— START Selected excerpt —

The major thing was him moving jobs and not being able to cope with the stress and his new colleagues. It led to him eventually leaving and then lots of interviews and failing to get a permanent job.
The above linked to him not having confidence and ambition, not ever going for promotions and therefore being too old and expensive to be considered the best choice for the jobs he was applying for.
Not being bothered that he wasn't providing equally for the family and it was being done by me.
Not being bothered to see me working so hard while most of our friends were concerned about me.
Insisting on the need to have expensive holidays while he couldn't actually pay for it. Having no engagement with financial security or the family finances.
Ongoing total personal disorganisation.
I've lost my respect. I can't fancy someone I can't admire.

— END Selected excerpt —
— START Extracted records —

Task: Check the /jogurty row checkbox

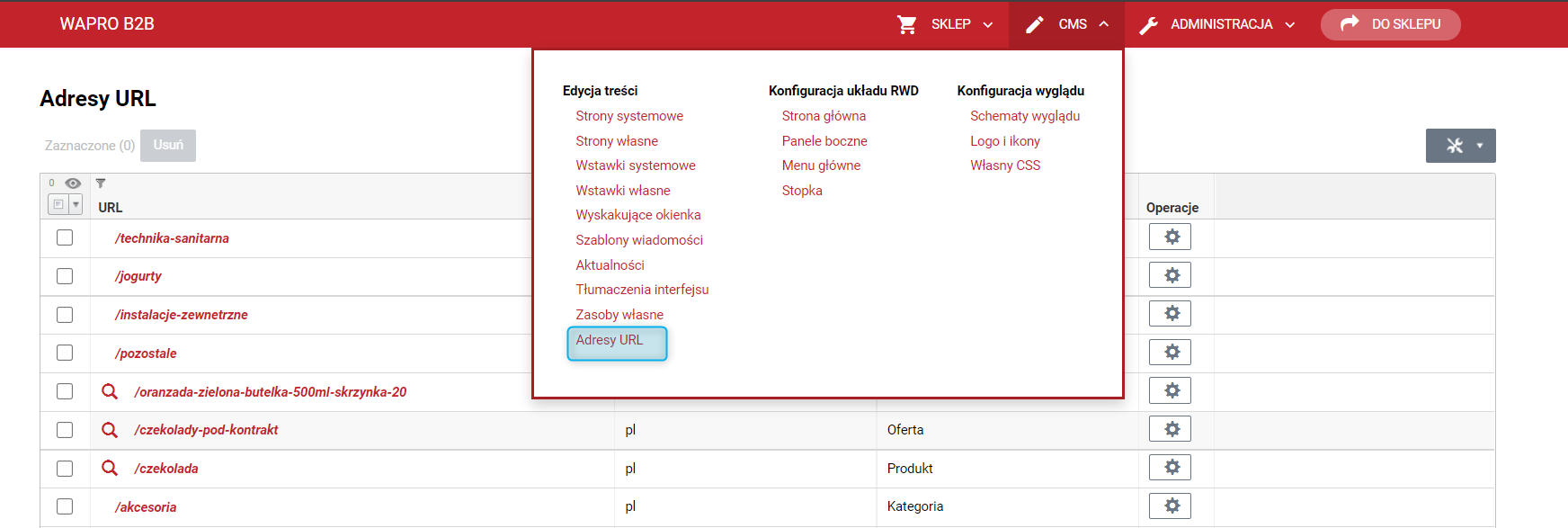Action: 65,276
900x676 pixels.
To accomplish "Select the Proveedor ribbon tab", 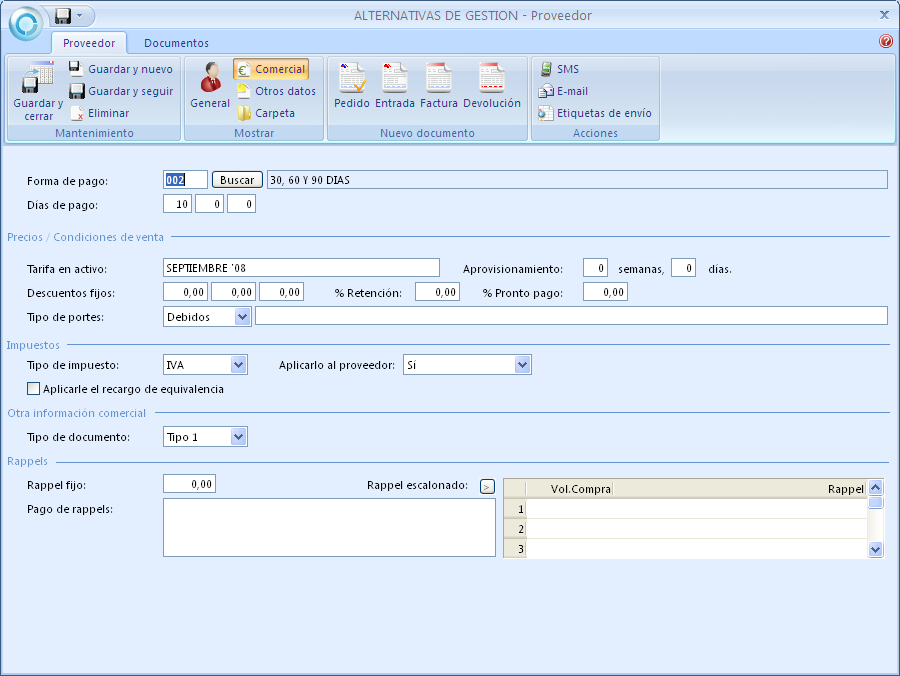I will point(89,43).
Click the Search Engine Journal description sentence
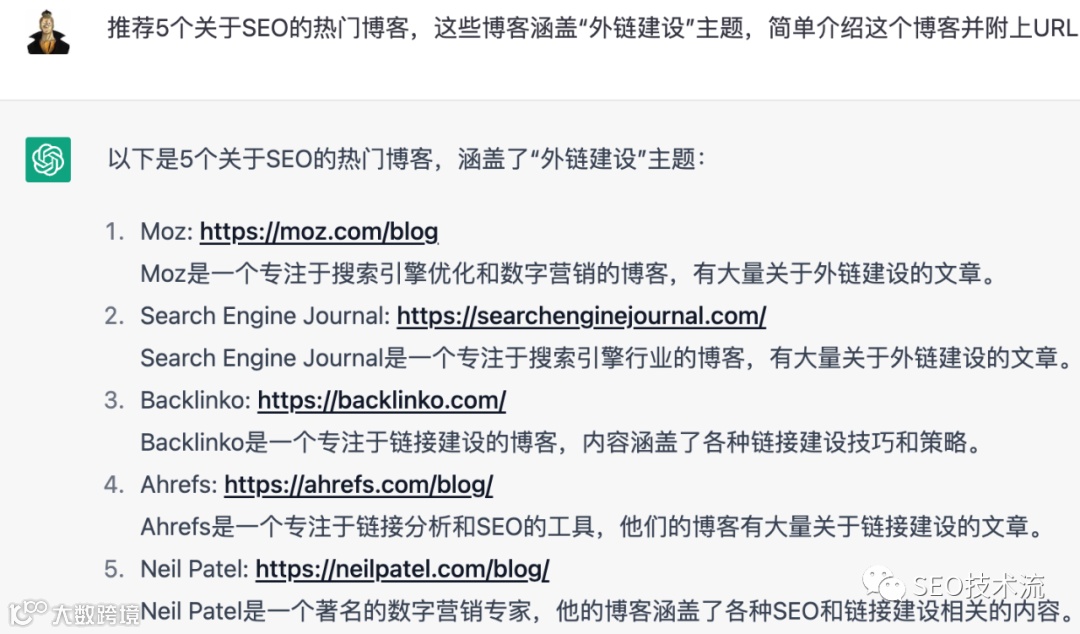Image resolution: width=1080 pixels, height=634 pixels. pyautogui.click(x=606, y=358)
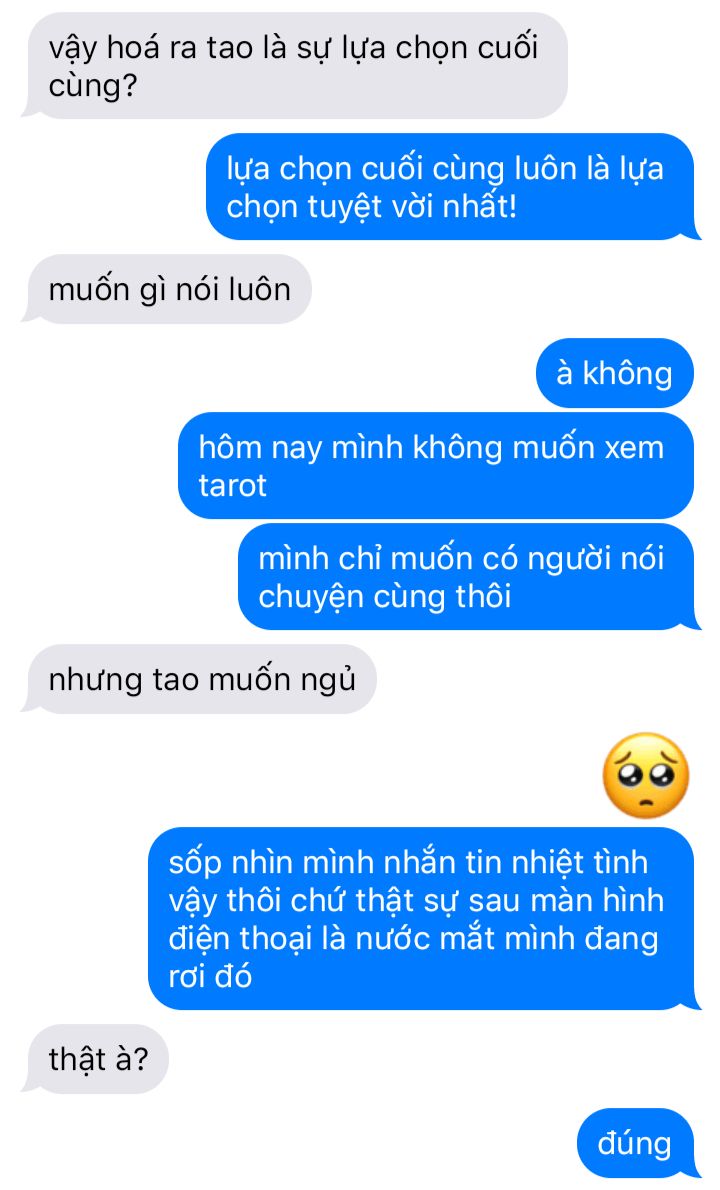Click the words 'nhiệt tình' in the long blue message
720x1190 pixels.
point(580,863)
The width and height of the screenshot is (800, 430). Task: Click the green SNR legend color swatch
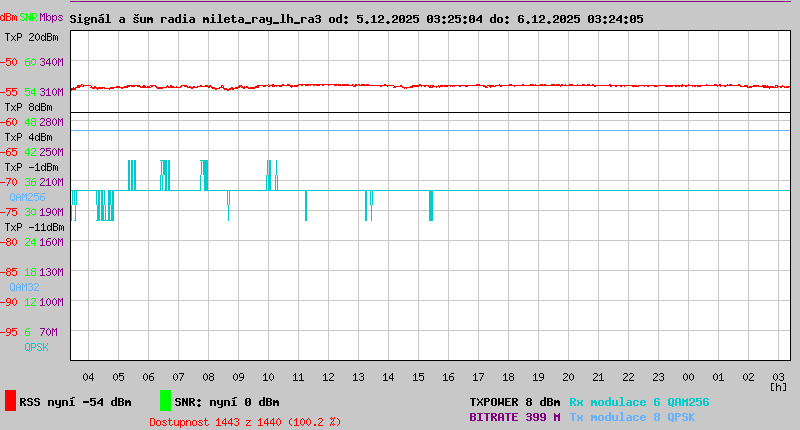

— END Extracted records —

● Directions for this task
Reproduce the entire passage above about the partner's job struggles and the writer's loss of respect, word for word.

● Response
The major thing was him moving jobs and not being able to cope with the stress and his new colleagues. It led to him eventually leaving and then lots of interviews and failing to get a permanent job.
The above linked to him not having confidence and ambition, not ever going for promotions and therefore being too old and expensive to be considered the best choice for the jobs he was applying for.
Not being bothered that he wasn't providing equally for the family and it was being done by me.
Not being bothered to see me working so hard while most of our friends were concerned about me.
Insisting on the need to have expensive holidays while he couldn't actually pay for it. Having no engagement with financial security or the family finances.
Ongoing total personal disorganisation.
I've lost my respect. I can't fancy someone I can't admire.